CaBLAM outliers (0.5), Calpha-geometry outliers (0.3) and Clashscore (0.2). CaBLAM outliers and Calpha-geometry outliers had the best correlation with Comparison-to-Reference parameters (Fig. 4f), and Clashscore is an orthogonal measure. Ramachandran and rotamer criteria were excluded since they are often restrained in refinement and are zero for many models.

Fit-to-Map

EMRinger (0.3), Q-score (0.3), Atom Inclusion (0.2) and SMOC (0.2). EMRinger and Q-score were among the most promising model-to-map metrics, and the other two provide distinct measures.

Comparison-to-Reference

LDDT (0.9), GDC_all (0.9) and HBPR >6 (0.2). LDDT is superposition-independent and local, while GDC_all requires superposition; H-bonding is distinct. Metrics in this category are weighted higher, because although the reference models are not perfect, they are a reasonable estimate of the right answer.

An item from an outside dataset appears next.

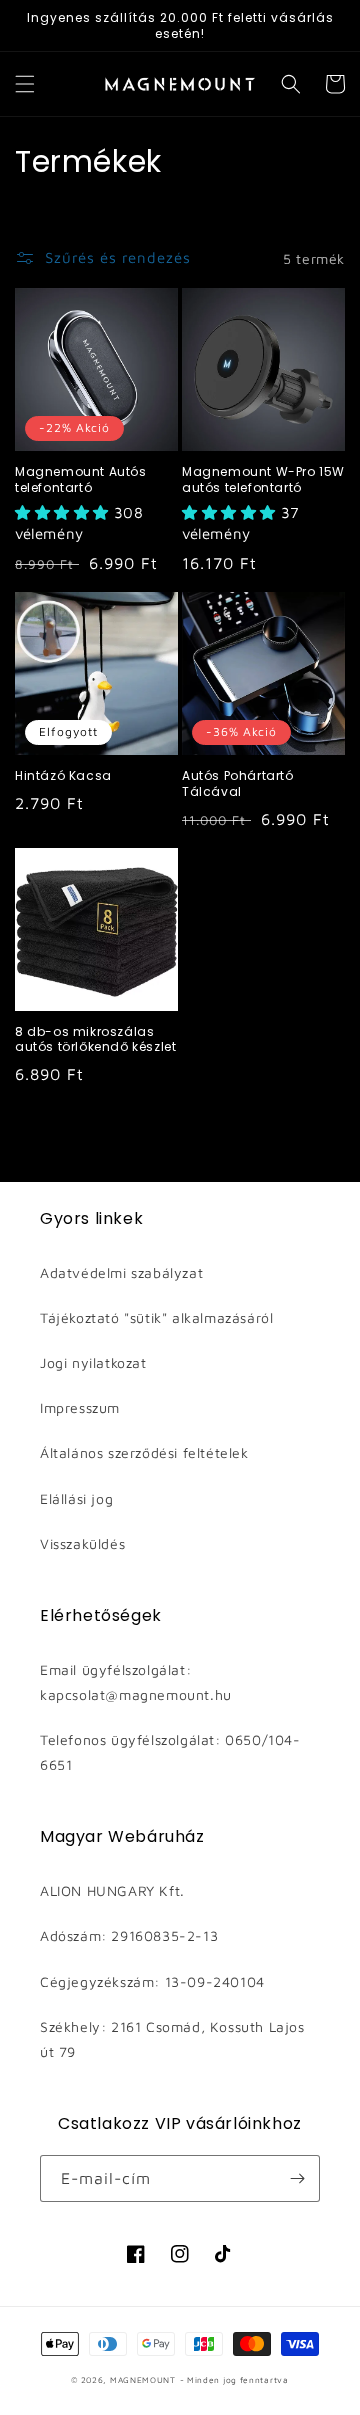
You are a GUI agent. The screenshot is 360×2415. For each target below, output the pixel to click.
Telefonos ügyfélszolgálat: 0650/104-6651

Composite Z-scores by metric category (Extended Data Fig. 6a) used the Group Ranks tool. For ab initio rankings (Extended Data Fig. 6b), Z-scores were averaged across each participant group on a given target, and further averaged across T1 + T2 and across T3 + T4 to yield overall Z-scores for high and low resolutions group 54 models were rated separately because they used different methods. Group 73’s second model on target T4 was not rated because the metrics are not set up to meaningfully evaluate an ensemble. Other choices of metric weighting schemes were tried, with very little effect on clustering.

Molecular graphics

Molecular graphics images were generated using UCSF Chimera38 (Fig. 2 and Extended Data Fig. 3) and KiNG55 (Extended Data Figs. 1, 2 and 4).

Reporting Summary

Further information on research design is available in the Nature Research Reporting Summary linked to this article.